Olga Mathey et Pierre-Benjamin Nantel se sont rencontrés à FAI-AR (formation artistique et itinérante des arts de la rue à Marseille) entre 2021 et 2023, elle performeuse, plasticienne, autrice et codirectrice de la collective Trébucher presque (basée entre Bruxelles et Paris) et lui chorégraphe, performeur, formé à e.x.e.r.c.e (Montpellier), basé à Aubervilliers et créateur en 2024 de l’agence de chorégraphie de proximité et en 2025 de la compagnie Unevent. Il anime également l’association Full Gop. Retour sur leur proposition du 21 juin dernier en Bretagne.
Entre les bouses,
Dans le hors-champ du champ,
Mes deux mains se lèvent, se ferment, puis se réouvrent,
Vite, deux fois,
Soubresaut, lointain,
Crissement des pneus, je suis là,
J’accueille, j’essaie d’accueillir, de me laisser traverser
J’ai eu plusieurs vies, l’amour m’a appelée et m’a désengagée
Film d’action, un accident en 16/9ème
Paysage vers un autre monde (…)
Les vaches sont parties hop hop
Il fallait tourner la meule de pierre à la main
Zoé ça veut dire vie en hébreu (…)
À gauche après la patte d’oie
La nuit tombe et je roule sans dynamo
Merci vélo
De t’être égaré dans une pie de pain
(extrait de Partition chapitre 4 – PB, récolté sur place)
Paysage caviardé est annoncé comme un « road-trip chorégraphique » dans les paysages de Combourg, commune où s’est déroulée la première journée du festival. Dans un van spécialement aménagé, 3 ou 4 spectateur.trice.s prennent place en tournant le dos à la route. Ils ont devant eux la fenêtre arrière, large comme un écran (les fenêtres latérales obstruées focalisent le regard des voyageurs vers l’arrière, comme au cinéma, l’objectif étant de créer une fiction) et ouvert sur le paysage donné à voir. Le voyage, d’une durée de 50 minutes, les emmènera dans le village, passant d’abord par un environnement urbain (rues, maisons, supermarché…), puis rural (campagne proche, verdure, champs, lisières…). Une bande sonore, réalisée avec le regard dramaturgique de la créatrice sonore Myriam Pruvot, est mixée en direct, le fonds musical se mélangeant à du texte prononcé chemin faisant par Olga. Pierre-Benjamin est quant à lui au volant et, lors d’un arrêt prolongé dans un champ, proposera vers la fin de cette étrange parenthèse un moment de danse en solo assez cocasse, arrêtant des voitures, utilisant un vélo et jouant avec un passage sous un pont comme d’une scène éphémère de théâtre en plein air.
· · · · · · ·
**Travail à faire**:
Recopiez fidèlement le passage du texte sur Paysage caviardé qui commence par « Les vaches sont » et se termine par « récolté sur place) ». Appuyez-vous uniquement sur le texte.

**Données enregistrées**:
· · · · · · ·
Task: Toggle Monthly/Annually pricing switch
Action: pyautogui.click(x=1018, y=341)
· · · · · · ·
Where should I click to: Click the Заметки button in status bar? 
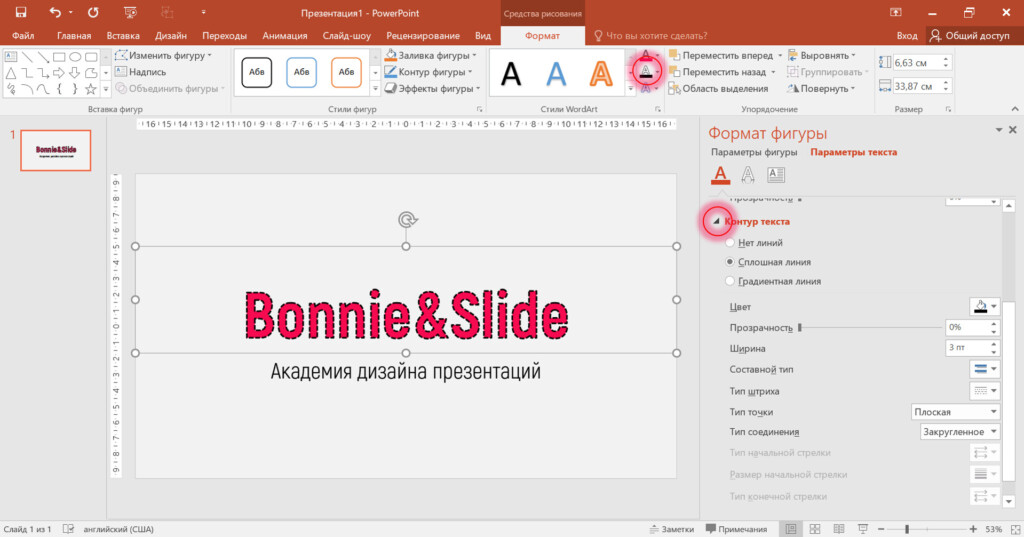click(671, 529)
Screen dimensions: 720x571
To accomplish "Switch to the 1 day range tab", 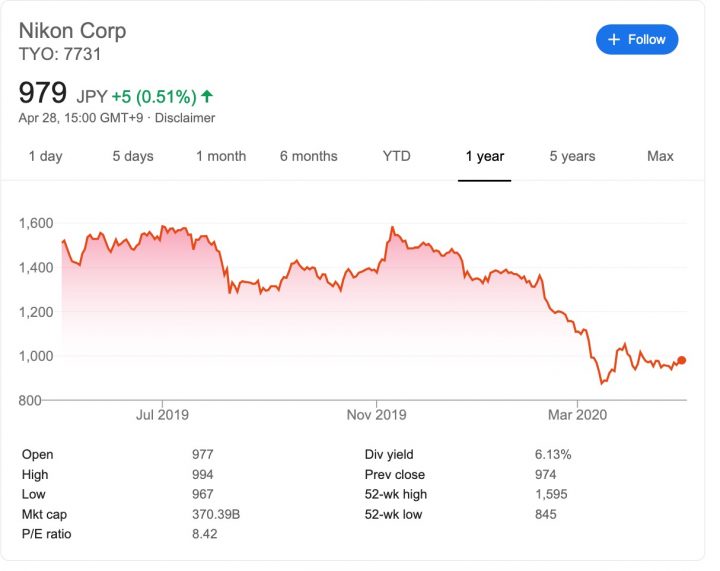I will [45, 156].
· · · · · · ·
**Réponse attendue**:
Les vaches sont parties hop hop
Il fallait tourner la meule de pierre à la main
Zoé ça veut dire vie en hébreu (…)
À gauche après la patte d’oie
La nuit tombe et je roule sans dynamo
Merci vélo
De t’être égaré dans une pie de pain
(extrait de Partition chapitre 4 – PB, récolté sur place)